Segment Open

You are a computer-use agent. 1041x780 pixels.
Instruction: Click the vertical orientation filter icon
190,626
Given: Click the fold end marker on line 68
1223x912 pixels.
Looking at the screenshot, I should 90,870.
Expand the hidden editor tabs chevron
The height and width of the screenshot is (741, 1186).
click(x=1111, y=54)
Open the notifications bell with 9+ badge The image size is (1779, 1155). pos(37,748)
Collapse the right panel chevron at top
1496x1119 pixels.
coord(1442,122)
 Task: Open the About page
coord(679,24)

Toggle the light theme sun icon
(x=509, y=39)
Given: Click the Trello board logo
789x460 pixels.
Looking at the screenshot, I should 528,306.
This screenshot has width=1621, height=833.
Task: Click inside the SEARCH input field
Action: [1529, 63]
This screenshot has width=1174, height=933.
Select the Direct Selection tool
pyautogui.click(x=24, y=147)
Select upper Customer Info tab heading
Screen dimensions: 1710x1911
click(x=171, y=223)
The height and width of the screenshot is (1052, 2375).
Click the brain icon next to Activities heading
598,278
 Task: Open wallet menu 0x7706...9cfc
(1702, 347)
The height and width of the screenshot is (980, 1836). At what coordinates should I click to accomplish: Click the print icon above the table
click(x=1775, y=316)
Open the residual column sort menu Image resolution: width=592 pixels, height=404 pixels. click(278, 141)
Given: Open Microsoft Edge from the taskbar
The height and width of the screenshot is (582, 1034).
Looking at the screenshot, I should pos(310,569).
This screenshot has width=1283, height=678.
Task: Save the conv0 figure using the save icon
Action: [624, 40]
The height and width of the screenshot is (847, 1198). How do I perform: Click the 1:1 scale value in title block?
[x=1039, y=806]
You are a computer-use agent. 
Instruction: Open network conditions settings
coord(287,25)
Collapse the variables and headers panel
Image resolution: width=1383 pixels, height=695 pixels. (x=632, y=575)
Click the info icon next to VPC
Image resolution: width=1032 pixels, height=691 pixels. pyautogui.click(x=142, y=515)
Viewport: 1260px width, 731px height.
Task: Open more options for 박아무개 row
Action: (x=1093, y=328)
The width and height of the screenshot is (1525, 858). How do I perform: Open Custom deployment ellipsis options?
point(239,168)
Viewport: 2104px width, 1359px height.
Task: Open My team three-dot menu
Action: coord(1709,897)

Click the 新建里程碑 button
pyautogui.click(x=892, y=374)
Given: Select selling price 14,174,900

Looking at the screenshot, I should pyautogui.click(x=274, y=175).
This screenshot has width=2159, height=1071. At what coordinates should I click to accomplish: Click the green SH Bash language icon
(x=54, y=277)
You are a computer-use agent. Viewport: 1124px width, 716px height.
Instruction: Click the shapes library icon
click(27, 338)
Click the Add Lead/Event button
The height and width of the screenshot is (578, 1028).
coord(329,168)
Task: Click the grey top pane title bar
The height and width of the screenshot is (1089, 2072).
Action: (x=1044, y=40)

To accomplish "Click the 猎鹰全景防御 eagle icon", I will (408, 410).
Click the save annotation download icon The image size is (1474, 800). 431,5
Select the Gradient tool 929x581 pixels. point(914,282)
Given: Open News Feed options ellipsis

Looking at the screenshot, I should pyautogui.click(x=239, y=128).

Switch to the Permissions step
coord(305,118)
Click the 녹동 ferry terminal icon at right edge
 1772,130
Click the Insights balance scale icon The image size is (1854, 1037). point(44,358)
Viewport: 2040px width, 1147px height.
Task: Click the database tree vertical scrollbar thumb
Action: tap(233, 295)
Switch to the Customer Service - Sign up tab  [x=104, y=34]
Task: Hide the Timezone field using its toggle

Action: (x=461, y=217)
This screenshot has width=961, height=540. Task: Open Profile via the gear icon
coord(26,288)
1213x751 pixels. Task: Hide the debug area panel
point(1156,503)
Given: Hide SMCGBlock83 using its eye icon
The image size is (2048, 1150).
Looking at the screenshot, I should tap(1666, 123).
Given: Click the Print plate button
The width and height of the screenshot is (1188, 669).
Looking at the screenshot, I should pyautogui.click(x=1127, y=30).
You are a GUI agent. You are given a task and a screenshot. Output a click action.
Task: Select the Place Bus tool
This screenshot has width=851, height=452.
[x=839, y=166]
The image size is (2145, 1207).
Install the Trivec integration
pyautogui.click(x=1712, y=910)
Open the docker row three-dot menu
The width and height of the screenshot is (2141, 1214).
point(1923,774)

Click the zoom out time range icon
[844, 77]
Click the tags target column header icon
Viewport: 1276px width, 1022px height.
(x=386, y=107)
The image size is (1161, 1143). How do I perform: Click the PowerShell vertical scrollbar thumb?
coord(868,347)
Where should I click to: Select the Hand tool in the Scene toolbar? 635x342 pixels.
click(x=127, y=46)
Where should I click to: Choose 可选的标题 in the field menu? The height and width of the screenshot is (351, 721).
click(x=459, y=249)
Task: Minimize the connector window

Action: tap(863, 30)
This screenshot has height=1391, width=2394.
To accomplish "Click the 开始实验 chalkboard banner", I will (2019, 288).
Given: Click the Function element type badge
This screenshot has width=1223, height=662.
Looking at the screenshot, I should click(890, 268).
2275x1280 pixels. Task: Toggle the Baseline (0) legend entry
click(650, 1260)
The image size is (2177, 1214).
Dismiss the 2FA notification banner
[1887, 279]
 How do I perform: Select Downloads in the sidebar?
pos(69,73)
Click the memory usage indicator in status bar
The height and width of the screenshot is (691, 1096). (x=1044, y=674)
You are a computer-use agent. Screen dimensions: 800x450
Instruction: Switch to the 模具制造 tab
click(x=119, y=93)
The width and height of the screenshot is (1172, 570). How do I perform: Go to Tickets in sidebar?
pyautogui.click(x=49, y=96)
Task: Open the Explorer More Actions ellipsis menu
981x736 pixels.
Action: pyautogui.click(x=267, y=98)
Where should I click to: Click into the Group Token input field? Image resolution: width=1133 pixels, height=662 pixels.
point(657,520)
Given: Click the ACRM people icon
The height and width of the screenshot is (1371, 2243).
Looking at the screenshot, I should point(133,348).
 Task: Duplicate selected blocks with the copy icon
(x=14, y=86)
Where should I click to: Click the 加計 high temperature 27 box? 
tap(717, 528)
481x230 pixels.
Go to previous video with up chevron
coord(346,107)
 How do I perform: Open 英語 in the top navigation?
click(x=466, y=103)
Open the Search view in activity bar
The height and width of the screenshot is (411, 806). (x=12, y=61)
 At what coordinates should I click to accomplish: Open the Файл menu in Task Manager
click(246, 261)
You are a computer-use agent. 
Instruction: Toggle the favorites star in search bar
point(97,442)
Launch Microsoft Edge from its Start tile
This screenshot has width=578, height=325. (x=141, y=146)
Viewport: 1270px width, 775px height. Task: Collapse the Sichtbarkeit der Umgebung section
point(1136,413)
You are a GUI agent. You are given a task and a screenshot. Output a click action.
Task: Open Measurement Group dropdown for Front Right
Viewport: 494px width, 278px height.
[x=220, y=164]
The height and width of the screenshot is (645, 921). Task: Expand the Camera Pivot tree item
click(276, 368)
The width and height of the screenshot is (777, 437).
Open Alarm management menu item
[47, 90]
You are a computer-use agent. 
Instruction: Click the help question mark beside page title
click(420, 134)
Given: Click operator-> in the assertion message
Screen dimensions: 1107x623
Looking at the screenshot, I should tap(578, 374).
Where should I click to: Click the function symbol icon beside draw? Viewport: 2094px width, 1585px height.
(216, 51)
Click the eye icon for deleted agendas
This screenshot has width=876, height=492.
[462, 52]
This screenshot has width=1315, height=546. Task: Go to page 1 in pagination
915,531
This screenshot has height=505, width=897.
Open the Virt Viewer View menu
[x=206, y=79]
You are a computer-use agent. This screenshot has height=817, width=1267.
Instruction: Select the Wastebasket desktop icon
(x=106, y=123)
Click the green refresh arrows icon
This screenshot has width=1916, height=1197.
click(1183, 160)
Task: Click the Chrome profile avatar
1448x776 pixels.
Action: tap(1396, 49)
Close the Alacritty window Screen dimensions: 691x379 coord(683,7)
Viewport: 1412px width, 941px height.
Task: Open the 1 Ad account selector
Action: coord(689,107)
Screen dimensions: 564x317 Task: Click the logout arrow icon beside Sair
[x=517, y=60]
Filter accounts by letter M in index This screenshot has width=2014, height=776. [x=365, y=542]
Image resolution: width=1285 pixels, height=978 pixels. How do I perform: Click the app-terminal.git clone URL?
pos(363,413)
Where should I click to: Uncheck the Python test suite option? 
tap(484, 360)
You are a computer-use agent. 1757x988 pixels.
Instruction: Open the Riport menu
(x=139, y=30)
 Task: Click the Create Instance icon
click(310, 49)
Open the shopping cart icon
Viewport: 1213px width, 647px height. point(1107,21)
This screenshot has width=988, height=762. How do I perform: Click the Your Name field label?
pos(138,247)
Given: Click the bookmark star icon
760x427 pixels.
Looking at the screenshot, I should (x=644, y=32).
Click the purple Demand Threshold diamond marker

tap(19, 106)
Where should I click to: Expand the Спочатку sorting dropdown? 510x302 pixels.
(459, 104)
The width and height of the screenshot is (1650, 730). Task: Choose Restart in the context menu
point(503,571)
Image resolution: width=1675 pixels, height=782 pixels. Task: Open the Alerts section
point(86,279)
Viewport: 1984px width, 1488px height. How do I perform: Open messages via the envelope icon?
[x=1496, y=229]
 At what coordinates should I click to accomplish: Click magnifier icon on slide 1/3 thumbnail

Segment Closed

Look through the entries above. Copy each line in which the string "will" occurs.

To accomplish "Click the 猎鹰全景防御 eagle icon", I will (408, 410).
To accomplish "Click the 开始实验 chalkboard banner", I will (2019, 288).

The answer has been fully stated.